An interesting phenomenon is taking place in Japan which is raising a few eyebrows amongst developed countries which are experiencing serious shrinking populations. Countries like Russia, Greece, Germany, Italy and Japan are engaged in solving the demographic problem of a dwindling population growth rate. Of all these countries, Japan is a typical case to study.
On July 2007, Japan had a total population of 127.4 million. This is not a bad figure for a world economic power. The problem is that 21 percent of Japan’s population is 65 years or older. Another alarming statistics is that the median age of Japan’s population is 43.5 years.
During 2007 the population growth rate was -0.088 percent. This means more people were dying which were not replaced by new births. United Nation’s demographers agree that Japan’s population is projected to fall between 95 to 100 millions by 2050 if current trend continues.
Japanese women have cited inadequate child care, low part-time wages and long hours worked by their husbands as some of the reasons whey they do not have any children or only have one. Other Japanese women say in surveys that they want two children, but they delay or abstain from marriage and motherhood in astonishing numbers because fathers don’t help around the house, because mothers feel isolated in tiny apartments and because it’s so hard for a woman to combine career and motherhood.
As you can infer from referred numbers, Japan’s population is aging and decreasing in numbers. This abnormal situation originates many complex problems which require careful planning.
Faced with prospect of having an alarming aging population, a country could choose to fight (raise the birthrate) or cope (prepare to manage the consequences). Japan has decided to tackle the former. They have decided to use robots to help solve the problem.
Robots are already taken for granted in Japanese factories, so much so that they are sometimes welcomed on their first day at work with Shinto religious ceremonies. Robots make sushi. Robots plant rice and tend paddies.

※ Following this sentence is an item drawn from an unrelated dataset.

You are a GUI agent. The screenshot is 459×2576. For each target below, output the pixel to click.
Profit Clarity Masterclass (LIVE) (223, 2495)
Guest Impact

There are robots serving as receptionists, vacuuming office corridors, spoon-feeding the elderly. They serve tea, greet company guests and chatter away at public technology displays. Now startups are marching out robotic home helpers.
For Japan, the robotics revolution is an imperative. With more than a fifth of the population 65 or older, the country is banking on robots to replenish the work force and care for the elderly.
Besides financial and technological power, the robot wave is favored by the Japanese mind-set as well. Robots have long been portrayed as friendly helpers in Japanese popular culture, a far cry from the often rebellious and violent machines that often inhabit Western science fiction.
Japan is already an industrial robot powerhouse. Over 370,000 robots worked at factories across Japan in 2005, about 40 percent of the global total and 32 robots for every 1,000 Japanese manufacturing employees, according to a recent report by Macquarie, which had no numbers from subsequent years.